After gracing the cover of Sports Illustrated magazine's "Sportsperson of the Year" issue back in 2015, taking home her 7th Wimbledon win and 22nd grand slam in 2016, Coming in at #51 on the Forbes 100 Highest Paid Athletes list in 2017 - the only woman to chart the list making her the highest paid female athlete in the world and giving birth in that same year; Serena is constantly reminding us that she is the definition of Black Girl Magic.


While you celebrate her wins, here's 8 things you probably didn't know about Queen Serena.

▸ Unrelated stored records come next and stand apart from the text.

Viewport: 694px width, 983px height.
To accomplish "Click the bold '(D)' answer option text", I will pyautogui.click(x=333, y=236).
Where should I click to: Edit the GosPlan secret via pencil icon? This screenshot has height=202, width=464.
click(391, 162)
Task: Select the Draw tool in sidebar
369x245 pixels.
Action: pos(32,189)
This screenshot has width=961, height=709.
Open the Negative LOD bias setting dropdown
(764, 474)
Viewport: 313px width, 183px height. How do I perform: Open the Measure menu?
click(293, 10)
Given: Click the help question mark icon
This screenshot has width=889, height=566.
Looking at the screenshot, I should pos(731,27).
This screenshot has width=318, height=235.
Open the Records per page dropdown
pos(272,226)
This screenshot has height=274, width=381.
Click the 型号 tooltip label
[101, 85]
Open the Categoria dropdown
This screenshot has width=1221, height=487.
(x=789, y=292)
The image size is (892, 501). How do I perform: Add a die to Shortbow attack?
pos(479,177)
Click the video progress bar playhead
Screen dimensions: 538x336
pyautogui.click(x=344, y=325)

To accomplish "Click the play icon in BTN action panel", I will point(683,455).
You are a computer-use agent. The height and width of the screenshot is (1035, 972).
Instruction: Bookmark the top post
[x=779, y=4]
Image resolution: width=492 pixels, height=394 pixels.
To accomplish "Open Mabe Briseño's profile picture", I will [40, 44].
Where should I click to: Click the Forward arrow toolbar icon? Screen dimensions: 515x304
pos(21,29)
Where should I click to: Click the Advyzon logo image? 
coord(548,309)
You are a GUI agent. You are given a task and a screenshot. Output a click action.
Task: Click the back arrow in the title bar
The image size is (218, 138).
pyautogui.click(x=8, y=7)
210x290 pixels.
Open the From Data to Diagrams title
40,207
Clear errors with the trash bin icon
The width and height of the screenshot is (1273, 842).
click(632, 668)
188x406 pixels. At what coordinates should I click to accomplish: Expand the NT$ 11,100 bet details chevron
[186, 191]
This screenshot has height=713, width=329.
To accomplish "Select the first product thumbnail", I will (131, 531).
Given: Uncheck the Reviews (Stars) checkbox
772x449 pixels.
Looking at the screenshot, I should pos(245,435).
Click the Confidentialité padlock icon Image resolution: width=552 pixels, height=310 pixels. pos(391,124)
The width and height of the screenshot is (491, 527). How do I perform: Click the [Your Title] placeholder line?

1. She Doesn't Know How to Lose--Even if She Tried

Serena Williams is a natural born champ, and like most successful athletes, she's had her (rare) share of losses. However there was one year, the athlete was sick, and at one point, felt like giving up. But her talent wasn't having it:

"Williams battled her body like never before. A cough and cold had her vomiting before and, for the first time, during a match: the Australian Open final, in January, which she won anyway. Bone bruises in both knees, the residue of 20 years of pounding, flared during the spring hardcourt swing and never subsided. Her focus frayed, her footwork suffering.... But she refused to buckle. Sown a set and a break in the semifinal, Williams roused herself—from pitiful to pitiless—and won 10 straight games to crush Timea Bacsinszky 6–0 in the third.“I was crying so hard," Serena says. “I didn't want to win. I just wanted to go home. I said, 'I can't play anymore.'"

2. She Wants to Be Known as The Greatest Ever

She's a perfectionist, but who isn't?! Like anyone else, Serena wants to be the regarded and remembered as one of the best tennis players of all time.

“I do want to be known as the greatest ever," she says. To many she already is. But that's not the sole reason why we arrive, now, at this honor. It's also because Williams kept pushing herself to grow, to be better, and tennis was the least of it. The trying is what's impressive. The trying is why we are here.

3. She has learned to live (and laugh) off the court

Serena has always been fierce, but do you know she's also a little feisty? Throughout the years, the tennis pro has incurred massive fines the size of annual salaries for her temper, something she admits she is working on partly due to growing up and the other due to her religion. Serena was raised a Jehova Witness and says "forgiveness" is very big to her.

"She infamously threatened a line judge over a foot-fault call, incurring a record $82,500 fine in 2009. [But] this time? Williams wiped her face and, two points later, ripped a forehand winner. She celebrated with a slow fist pump and a sardonically soft “Come on." Then she fired another ace.I just kind of laugh [now]," Williams says. “A few years ago I wouldn't have been able to laugh. I haven't lost that part of me; I'm very passionate on the court, but I've learned to be fierce more on the inside. It was a Grand Slam final. I said, 'Serena, just laugh. You've been here before.' I learned from that experience."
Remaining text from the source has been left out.